### [WHAT YOU NEED TO DO]
1. In the text about The Betrayal of Anne Frank, copy the passage from "The Author: Rosemary" up to and including "dead, almost impossible.".
2. List the kinds of works that the text about The Betrayal of Anne Frank says have been devoted to Anne's story.

### [EXTRACT TO READ]
####################

Over thirty million people have read The Diary of a Young Girl, the journal teen-aged Anne Frank kept while living in an attic with her family in Amsterdam during World War II, until the Nazis arrested them and sent Anne to her death in a concentration camp. But despite the many works—journalism, books, plays and novels—devoted to Anne’s story, none has ever conclusively explained how the Franks and four other people managed to live in hiding undetected for over two years—and who or what finally brought the Nazis to their door.

With painstaking care, former FBI agent Vincent Pankoke and a team of indefatigable investigators pored over tens of thousands of pages of documents—some never-before-seen—and interviewed scores of descendants of people involved, both Nazi sympathizers and resisters, familiar with the Franks. Utilizing methods developed by the FBI, the Cold Case Team painstakingly pieced together the months leading to the  Franks’ arrest—and came to a shocking conclusion. 

The Betrayal of Anne Frank is their riveting story. Rosemary Sullivan introduces us to the investigators, explains the behavior of both the captives and their captors and profiles a group of suspects. All the while, she vividly brings to life wartime Amsterdam: a place where no matter how wealthy, educated, or careful you were, you never knew whom you could trust.

The Author: Rosemary Sullivan is the author of fifteen books, many of which are biographies, and the recipient of many international awards. She is a professor emeritus at the University of Toronto and has lectured worldwide.

Discussion:

     I found this book to be a fascinating but disturbing read. Cold cases are always interesting, but a famous cold case which is part of history, even more so, and trying to solve one seventy-five years later when all of the suspects are dead, almost impossible.

     Part One, the first hundred or so pages, deals with the background story.  For those unfamiliar, Anne Frank and her parents and older sister, along with another Jewish couple and their teenage son, and a local dentist – eight people in total – were hidden for two years in the upper annex of her father’s spice business, with the assistance of four of Otto Frank’s employees who brought them food and supplies.  The annex was at the back of the building facing a courtyard with a tree, Anne’s only glimpse of the outdoors for two years.  Based on an anonymous tip, the address was raided a few weeks before the liberation of Amsterdam, by a German Gestapo agent and three Dutch policemen.  They were all sent to concentration camps, and only her father Otto Frank survived, and later went on to publish Anne’s diary.

####################

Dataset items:
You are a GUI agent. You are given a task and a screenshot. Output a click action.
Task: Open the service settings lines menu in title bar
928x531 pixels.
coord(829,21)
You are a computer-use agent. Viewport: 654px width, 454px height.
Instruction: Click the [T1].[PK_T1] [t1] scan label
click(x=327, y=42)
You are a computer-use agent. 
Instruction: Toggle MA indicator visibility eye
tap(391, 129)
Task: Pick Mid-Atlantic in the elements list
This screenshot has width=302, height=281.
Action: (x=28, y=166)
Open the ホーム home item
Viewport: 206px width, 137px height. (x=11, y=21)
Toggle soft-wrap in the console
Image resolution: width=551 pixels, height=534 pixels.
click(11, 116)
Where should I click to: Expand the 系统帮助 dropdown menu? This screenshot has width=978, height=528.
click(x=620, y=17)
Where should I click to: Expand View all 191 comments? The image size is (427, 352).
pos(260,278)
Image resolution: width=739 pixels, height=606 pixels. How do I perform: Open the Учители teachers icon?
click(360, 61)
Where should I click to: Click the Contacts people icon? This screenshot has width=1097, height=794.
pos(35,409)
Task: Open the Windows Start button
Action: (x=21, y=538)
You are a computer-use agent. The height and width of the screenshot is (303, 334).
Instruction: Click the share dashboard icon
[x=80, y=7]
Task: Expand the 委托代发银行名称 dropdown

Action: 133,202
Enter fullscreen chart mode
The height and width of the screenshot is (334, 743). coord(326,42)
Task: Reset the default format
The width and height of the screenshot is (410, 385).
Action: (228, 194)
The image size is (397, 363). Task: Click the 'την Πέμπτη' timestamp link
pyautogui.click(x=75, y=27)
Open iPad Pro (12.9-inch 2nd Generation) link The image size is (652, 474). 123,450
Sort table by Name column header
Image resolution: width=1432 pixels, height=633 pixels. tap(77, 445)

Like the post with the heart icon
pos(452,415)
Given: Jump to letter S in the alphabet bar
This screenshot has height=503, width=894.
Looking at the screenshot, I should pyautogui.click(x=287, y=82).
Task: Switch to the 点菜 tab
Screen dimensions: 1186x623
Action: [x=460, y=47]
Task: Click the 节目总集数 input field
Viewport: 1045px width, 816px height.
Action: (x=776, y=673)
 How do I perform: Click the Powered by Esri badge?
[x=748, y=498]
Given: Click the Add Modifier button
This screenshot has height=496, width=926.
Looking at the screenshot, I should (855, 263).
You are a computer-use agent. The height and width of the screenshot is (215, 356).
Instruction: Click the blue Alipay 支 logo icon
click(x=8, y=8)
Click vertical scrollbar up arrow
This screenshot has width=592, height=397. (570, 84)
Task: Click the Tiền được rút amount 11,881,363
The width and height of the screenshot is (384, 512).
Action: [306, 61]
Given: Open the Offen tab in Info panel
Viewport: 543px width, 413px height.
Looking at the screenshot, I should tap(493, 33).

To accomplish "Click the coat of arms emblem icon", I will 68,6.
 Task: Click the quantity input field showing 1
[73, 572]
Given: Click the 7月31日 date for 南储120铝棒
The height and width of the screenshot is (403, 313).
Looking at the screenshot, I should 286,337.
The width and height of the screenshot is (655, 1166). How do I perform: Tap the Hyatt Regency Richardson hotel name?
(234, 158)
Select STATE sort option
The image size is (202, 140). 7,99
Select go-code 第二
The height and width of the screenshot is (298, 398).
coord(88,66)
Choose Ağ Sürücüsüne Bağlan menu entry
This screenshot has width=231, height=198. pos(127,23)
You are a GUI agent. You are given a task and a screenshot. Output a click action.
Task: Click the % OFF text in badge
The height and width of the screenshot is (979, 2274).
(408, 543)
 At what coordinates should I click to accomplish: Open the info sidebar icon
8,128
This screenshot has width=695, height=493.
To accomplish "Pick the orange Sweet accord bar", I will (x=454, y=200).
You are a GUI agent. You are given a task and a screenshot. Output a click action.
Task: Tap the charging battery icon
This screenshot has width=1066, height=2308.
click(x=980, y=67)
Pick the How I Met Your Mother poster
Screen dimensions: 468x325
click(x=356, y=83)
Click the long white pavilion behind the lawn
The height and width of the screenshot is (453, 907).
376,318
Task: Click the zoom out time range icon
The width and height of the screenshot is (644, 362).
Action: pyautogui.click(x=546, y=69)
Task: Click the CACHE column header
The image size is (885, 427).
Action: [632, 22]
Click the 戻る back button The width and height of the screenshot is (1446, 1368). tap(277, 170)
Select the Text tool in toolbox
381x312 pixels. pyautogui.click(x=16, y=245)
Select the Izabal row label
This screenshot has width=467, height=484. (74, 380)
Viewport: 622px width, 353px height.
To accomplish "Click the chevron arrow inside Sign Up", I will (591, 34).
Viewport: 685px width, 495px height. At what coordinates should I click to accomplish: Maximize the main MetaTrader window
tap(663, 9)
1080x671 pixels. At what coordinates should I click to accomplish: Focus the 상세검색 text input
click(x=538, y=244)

####################

### [SOLUTIONS PER TASK]
1.
The Author: Rosemary Sullivan is the author of fifteen books, many of which are biographies, and the recipient of many international awards. She is a professor emeritus at the University of Toronto and has lectured worldwide.

Discussion:

     I found this book to be a fascinating but disturbing read. Cold cases are always interesting, but a famous cold case which is part of history, even more so, and trying to solve one seventy-five years later when all of the suspects are dead, almost impossible.

2. Journalism, books, plays, novels